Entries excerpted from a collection
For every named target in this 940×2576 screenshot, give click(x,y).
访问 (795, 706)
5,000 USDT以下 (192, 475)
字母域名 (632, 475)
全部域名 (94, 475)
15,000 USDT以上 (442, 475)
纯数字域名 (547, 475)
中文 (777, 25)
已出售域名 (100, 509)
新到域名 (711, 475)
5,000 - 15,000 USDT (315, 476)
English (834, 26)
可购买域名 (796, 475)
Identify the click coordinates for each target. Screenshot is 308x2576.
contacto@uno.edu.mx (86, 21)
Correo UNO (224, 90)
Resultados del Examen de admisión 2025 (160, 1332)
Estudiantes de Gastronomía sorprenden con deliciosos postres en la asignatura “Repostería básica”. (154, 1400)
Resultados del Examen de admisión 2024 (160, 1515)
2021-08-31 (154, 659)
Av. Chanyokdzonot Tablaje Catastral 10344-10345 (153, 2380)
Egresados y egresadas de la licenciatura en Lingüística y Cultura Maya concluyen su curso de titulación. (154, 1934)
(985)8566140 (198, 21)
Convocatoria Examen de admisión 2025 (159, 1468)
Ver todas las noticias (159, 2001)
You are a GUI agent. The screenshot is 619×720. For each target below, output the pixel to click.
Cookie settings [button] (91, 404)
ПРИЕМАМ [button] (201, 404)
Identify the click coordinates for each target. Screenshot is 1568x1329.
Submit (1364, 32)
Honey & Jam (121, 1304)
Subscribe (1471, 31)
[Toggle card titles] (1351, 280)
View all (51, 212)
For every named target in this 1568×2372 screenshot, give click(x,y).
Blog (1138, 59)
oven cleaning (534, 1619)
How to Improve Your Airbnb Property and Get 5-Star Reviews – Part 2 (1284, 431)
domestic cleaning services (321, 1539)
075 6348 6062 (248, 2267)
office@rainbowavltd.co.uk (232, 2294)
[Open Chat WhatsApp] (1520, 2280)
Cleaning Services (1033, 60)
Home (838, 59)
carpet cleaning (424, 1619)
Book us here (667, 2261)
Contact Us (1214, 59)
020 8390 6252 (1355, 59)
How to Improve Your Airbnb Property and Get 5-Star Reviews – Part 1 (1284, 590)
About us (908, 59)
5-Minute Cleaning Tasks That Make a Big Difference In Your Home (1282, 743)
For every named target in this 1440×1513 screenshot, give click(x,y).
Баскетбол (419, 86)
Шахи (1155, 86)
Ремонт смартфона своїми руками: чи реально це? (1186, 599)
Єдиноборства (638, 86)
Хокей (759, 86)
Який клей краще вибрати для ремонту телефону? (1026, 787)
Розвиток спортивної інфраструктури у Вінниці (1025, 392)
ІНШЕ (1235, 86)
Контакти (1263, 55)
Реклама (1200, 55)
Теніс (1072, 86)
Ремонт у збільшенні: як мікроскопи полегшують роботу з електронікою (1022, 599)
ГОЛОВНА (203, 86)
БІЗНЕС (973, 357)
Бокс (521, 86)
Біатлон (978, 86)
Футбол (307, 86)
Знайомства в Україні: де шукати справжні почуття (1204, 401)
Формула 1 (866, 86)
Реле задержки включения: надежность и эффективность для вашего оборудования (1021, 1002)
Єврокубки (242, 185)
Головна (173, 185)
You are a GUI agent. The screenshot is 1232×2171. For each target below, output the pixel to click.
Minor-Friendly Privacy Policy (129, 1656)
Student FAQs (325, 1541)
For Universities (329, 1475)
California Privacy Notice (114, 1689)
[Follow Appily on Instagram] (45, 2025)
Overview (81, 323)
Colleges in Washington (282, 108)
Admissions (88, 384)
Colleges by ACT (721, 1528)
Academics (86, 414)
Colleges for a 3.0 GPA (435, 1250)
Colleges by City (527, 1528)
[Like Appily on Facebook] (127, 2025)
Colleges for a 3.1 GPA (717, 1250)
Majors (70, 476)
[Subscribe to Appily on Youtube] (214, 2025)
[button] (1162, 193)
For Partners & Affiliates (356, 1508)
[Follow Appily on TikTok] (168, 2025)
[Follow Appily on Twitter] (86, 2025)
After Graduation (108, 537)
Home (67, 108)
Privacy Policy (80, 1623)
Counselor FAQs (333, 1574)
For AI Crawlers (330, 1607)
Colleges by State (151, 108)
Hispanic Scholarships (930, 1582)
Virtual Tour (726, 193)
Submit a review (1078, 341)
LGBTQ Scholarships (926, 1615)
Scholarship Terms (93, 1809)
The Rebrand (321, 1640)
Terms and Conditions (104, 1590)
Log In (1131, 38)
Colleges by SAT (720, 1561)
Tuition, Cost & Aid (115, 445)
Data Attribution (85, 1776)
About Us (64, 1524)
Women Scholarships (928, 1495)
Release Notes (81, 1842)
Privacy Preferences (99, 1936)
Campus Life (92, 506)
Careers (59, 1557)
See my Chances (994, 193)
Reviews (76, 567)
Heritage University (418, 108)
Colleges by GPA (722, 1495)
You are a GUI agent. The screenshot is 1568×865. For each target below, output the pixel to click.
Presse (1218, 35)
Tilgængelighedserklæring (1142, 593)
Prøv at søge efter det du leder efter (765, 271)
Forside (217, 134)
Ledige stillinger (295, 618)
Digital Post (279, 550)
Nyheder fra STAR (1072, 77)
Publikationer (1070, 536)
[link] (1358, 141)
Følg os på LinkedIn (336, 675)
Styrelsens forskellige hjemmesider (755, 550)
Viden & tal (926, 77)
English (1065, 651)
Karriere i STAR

- [The task]: Add 26 to every coordinate number in the answers, and write out all the entries from the start up to and including the line containing "Estudiantes de Gastronomía", requests included.

- [Answer to the task]:
For every named target in this 940×2576 screenshot, give click(x,y).
访问 (821, 732)
5,000 USDT以下 (218, 501)
字母域名 (658, 501)
全部域名 (120, 501)
15,000 USDT以上 (468, 501)
纯数字域名 (573, 501)
中文 (803, 51)
已出售域名 (126, 535)
新到域名 (737, 501)
5,000 - 15,000 USDT (341, 502)
English (860, 52)
可购买域名 (822, 501)
Identify the click coordinates for each target. Screenshot is 308x2576.
contacto@uno.edu.mx (112, 47)
Correo UNO (250, 116)
Resultados del Examen de admisión 2025 (186, 1358)
Estudiantes de Gastronomía sorprenden con deliciosos postres en la asignatura “Repostería básica”. (180, 1426)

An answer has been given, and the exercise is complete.